Extent and method of disclosure

16.
The Commission considers that registering a prospectus is an important discipline for any company that intends to issue shares to the public. However, once this is done, and the company is an issuer, there are arguments in favour of limiting the ongoing compliance costs of renewals. Employee share schemes tend to operate over a long period of time and there can be significant costs when prospectuses must be renewed every year.

17.
For this reason the Commission proposes a class exemption that allows unlisted companies to offer shares to employees through an established scheme using an evergreen prospectus and an investment statement. This is the same basic level of disclosure as is required of listed companies under the class exemption.

18.
The Commission considers that the conditions of any exemption should require unlisted companies to provide more information than listed companies are required to provide.

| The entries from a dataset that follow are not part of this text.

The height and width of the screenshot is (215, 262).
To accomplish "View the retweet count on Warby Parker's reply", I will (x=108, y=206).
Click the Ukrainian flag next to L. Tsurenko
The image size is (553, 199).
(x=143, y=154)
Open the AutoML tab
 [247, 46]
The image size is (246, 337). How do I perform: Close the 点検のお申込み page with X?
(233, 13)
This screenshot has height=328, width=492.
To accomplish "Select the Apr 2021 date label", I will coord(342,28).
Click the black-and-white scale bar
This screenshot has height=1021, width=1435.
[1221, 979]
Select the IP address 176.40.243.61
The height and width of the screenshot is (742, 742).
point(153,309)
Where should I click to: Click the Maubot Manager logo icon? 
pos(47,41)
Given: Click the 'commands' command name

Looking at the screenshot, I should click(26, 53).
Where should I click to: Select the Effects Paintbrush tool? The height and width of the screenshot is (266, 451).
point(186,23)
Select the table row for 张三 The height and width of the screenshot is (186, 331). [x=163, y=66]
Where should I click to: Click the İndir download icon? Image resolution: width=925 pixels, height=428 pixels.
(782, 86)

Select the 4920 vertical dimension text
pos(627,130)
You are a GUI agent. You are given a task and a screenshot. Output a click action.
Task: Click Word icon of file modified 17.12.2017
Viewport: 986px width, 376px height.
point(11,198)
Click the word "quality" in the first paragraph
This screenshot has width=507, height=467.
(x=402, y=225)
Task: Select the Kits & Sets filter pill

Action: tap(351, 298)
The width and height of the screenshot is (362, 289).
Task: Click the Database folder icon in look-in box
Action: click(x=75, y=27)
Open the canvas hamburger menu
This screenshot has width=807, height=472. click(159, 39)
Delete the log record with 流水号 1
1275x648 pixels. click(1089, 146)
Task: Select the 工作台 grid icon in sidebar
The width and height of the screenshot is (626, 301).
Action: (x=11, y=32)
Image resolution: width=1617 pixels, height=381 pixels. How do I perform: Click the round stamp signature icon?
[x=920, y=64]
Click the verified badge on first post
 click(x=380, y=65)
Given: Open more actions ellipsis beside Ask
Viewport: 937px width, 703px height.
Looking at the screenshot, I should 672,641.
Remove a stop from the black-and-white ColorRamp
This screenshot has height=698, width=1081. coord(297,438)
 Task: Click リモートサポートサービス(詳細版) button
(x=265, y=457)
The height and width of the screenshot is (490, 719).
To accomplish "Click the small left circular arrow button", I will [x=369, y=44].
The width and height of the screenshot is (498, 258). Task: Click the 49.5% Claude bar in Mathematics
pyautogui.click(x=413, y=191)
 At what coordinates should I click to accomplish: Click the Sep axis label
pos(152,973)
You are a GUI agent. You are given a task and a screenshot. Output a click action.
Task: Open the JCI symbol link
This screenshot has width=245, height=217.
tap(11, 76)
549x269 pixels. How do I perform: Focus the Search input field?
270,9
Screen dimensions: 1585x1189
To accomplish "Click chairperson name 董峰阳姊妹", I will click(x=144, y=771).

This is because companies listed on NZX have six-monthly financial reporting obligations, and must also comply with the continuous disclosure provisions of the listing rules. This means that shareholders of listed companies can easily obtain information about their company, and get an accurate idea of the value of its shares from the current market price. Unlisted companies in general do not offer these advantages.

19.
Compliance costs can be limited if the additional disclosures can be made in the issuer's financial statements and by additional information in the annual report. This avoids the costs of a new disclosure document every year, but still gives investors the information they need.

20.
The Commission proposes that unlisted companies using this exemption should provide employees with:

(a)
the company's most recent audited financial statements;

(b)
if any allotment is to be made more than 9 months after the most recent balance date, a set of interim financial statements that comply with FRS-24;

(c)
additional information about the company, shareholdings, and current activities in their annual reports, similar to that already required in the Commission's individual exemptions. This comprises:
(i)
particulars of entries in the directors' interests register; and

(ii)
information about material contracts; and

(iii)
information about any pending legal proceedings or arbitrations that might have a material adverse effect; and

(iv)
a statement by 2 directors of the company as to whether, in their opinion after due inquiry, there have arisen since the last balance date any circumstances that materially adversely affect—
A
trading or profitability; or

B
asset value; or

C
ability to pay liabilities due within the next 12 months.

21.
The Commission does not propose any exemption from the requirement to have an investment statement. However, given the small amount of information required in the prospectus, and the fact that it, like the investment statement, will be an evergreen document, it could be sensible for issuers to combine the two documents. The goal would be to provide concise and clear information for employees about the benefits of joining the share scheme, the cost of doing so, and the risks associated with being a shareholder of the company.

22.
The Commission proposes to require that investment statements for these offers describe any arrangements the company has in place for shareholders to sell their shares, or to facilitate the sale of shares. For more on this, see the section headed "exit mechanisms", below.

23.
Because companies may wish to offer individual terms to various employees, the Commission also proposes that companies using the exemption could include personalised information for employees in a document accompanying the investment statement. The Commission would grant an exemption from the requirement that the investment statement set out all the terms of the offer to the extent required to allow this.

Questions
a.
Would the proposed exemptions and disclosure conditions relating to the prospectus and investment statement provide the right balance between compliance cost savings and adequate disclosure for employees?

b.
Are any other disclosure exemptions needed to make the exemption more workable?